Do Nurses at Senior Village Nursing & Rehabilitation Center Stick Around?

SENIOR VILLAGE NURSING & REHABILITATION CENTER has a staff turnover rate of 44%, which is about average for Louisiana nursing homes (state average: 46%). Moderate turnover is common in nursing homes, but families should still ask about staff tenure and how the facility maintains care continuity when employees leave.

Was Senior Village Nursing & Rehabilitation Center Ever Fined?

SENIOR VILLAGE NURSING & REHABILITATION CENTER has been fined $30,593 across 2 penalty actions. This is below the Louisiana average of $33,385. While any fine indicates a compliance issue, fines under $50,000 are relatively common and typically reflect isolated problems that were subsequently corrected. Families should ask what specific issues led to these fines and confirm they've been resolved.

Is Senior Village Nursing & Rehabilitation Center on Any Federal Watch List?

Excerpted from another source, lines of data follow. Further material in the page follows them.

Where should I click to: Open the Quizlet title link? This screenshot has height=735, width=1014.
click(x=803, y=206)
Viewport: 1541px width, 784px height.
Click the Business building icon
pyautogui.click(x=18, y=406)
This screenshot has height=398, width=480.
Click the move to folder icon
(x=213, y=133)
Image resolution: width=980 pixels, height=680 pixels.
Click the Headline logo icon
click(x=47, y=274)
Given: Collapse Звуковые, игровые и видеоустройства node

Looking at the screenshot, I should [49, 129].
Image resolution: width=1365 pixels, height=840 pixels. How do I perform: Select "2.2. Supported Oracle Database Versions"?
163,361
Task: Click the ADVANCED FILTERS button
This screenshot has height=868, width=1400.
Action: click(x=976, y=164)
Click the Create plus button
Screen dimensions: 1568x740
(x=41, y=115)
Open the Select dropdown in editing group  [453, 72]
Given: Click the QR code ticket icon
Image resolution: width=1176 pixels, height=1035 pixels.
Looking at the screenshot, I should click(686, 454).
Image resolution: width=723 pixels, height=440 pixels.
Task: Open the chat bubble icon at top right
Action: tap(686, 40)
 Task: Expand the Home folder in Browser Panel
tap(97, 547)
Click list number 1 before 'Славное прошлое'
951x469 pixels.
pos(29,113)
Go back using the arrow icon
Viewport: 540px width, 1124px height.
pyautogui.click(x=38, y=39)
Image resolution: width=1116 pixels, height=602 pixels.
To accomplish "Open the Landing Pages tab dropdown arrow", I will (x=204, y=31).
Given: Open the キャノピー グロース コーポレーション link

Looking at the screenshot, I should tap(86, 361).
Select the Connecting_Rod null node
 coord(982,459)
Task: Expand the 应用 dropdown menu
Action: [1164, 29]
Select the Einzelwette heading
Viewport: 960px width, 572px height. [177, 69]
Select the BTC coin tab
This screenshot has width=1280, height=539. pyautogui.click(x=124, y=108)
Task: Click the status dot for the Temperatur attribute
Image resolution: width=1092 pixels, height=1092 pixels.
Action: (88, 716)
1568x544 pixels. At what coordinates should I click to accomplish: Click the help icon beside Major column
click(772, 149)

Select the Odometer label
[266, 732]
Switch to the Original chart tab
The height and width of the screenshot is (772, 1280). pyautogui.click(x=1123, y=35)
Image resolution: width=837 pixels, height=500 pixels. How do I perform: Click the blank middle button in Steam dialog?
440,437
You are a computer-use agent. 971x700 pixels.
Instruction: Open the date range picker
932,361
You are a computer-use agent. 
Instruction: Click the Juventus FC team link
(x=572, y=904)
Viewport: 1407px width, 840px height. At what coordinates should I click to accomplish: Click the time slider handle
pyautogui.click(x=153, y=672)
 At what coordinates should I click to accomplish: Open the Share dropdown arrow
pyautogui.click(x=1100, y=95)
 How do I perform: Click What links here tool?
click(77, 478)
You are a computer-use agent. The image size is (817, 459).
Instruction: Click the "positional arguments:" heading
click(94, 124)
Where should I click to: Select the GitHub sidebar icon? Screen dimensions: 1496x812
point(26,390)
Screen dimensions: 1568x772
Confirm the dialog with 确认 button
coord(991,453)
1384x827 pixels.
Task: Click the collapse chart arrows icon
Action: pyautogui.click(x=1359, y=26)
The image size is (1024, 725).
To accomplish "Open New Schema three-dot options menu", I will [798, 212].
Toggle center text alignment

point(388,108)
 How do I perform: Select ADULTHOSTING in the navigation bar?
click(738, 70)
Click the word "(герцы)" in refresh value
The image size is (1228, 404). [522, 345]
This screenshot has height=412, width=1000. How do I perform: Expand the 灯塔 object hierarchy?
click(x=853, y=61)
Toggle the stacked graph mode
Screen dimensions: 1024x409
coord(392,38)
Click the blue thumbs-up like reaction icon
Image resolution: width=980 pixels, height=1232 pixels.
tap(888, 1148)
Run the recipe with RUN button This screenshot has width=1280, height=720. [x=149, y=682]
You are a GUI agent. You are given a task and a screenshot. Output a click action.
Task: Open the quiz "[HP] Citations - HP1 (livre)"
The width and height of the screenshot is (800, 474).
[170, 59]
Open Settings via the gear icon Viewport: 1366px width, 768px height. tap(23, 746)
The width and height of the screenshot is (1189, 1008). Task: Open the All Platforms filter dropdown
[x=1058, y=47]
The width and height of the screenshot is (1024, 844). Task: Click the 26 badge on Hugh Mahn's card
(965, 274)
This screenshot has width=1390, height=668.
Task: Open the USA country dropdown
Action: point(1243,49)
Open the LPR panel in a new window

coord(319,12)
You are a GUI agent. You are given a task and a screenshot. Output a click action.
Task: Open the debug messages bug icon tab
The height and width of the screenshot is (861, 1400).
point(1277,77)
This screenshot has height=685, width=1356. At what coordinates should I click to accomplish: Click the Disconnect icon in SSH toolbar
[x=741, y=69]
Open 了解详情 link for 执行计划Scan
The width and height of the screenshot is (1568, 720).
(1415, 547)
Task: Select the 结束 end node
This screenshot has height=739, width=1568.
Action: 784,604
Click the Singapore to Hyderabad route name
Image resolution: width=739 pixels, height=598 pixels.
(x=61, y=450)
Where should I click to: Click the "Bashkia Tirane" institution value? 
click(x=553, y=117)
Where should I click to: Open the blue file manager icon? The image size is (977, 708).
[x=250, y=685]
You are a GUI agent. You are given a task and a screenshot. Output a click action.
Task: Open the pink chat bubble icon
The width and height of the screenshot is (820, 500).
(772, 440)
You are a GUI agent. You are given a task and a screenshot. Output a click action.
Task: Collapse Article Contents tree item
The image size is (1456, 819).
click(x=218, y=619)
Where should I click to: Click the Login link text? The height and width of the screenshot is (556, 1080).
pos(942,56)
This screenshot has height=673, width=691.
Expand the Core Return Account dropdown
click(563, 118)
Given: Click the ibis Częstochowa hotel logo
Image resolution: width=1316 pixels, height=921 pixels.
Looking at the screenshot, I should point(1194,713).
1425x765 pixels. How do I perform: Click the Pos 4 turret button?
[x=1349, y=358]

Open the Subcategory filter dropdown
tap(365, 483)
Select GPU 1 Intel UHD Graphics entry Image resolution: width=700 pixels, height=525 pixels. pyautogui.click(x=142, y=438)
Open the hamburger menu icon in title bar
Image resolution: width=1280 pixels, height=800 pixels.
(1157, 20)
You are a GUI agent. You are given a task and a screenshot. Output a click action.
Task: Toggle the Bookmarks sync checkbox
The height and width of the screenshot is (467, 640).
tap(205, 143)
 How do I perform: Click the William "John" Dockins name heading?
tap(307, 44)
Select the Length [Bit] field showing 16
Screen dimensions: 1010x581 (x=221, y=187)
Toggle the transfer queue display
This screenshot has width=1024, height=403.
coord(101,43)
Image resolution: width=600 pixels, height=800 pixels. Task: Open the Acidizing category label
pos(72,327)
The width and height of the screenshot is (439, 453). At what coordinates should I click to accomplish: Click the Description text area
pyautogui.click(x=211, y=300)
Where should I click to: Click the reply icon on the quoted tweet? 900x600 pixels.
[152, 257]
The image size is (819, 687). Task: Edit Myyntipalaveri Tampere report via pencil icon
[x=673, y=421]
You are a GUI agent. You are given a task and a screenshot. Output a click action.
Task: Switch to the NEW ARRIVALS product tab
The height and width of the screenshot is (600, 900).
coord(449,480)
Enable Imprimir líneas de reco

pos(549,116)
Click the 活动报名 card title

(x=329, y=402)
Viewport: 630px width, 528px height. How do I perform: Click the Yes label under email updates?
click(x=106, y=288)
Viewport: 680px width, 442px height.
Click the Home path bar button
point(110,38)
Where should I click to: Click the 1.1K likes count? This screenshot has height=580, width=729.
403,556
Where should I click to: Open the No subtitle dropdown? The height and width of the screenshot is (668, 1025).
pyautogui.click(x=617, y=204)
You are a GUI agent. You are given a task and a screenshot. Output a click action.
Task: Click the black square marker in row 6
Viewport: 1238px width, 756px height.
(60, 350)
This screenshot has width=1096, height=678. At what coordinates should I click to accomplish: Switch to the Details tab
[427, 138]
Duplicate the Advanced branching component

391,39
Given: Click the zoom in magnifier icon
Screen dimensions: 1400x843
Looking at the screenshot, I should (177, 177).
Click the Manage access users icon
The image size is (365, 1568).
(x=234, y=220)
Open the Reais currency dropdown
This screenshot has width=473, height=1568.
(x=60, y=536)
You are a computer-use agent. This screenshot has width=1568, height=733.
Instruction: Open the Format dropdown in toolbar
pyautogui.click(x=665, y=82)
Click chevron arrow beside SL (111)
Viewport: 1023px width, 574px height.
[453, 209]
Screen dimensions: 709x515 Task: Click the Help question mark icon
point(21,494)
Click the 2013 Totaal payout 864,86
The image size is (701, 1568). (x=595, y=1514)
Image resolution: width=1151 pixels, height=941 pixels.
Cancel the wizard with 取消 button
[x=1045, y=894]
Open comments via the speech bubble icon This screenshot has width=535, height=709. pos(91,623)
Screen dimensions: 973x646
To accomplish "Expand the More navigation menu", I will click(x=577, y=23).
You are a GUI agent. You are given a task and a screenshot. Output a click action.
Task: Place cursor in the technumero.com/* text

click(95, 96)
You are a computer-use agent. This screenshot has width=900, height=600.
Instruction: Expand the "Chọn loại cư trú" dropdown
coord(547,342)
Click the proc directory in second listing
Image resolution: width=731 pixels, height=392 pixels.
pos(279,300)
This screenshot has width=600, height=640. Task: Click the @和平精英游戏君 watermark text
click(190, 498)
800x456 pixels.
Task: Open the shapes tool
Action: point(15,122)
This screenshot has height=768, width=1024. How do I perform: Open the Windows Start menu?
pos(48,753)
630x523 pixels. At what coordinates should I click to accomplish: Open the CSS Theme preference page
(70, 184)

SENIOR VILLAGE NURSING & REHABILITATION CENTER is not on any federal watch list. The most significant is the Special Focus Facility (SFF) program, which identifies the bottom 1% of nursing homes nationally based on persistent, serious quality problems. Not being on this list means the facility has avoided the pattern of deficiencies that triggers enhanced federal oversight. This is a positive indicator, though families should still review the facility's inspection history directly.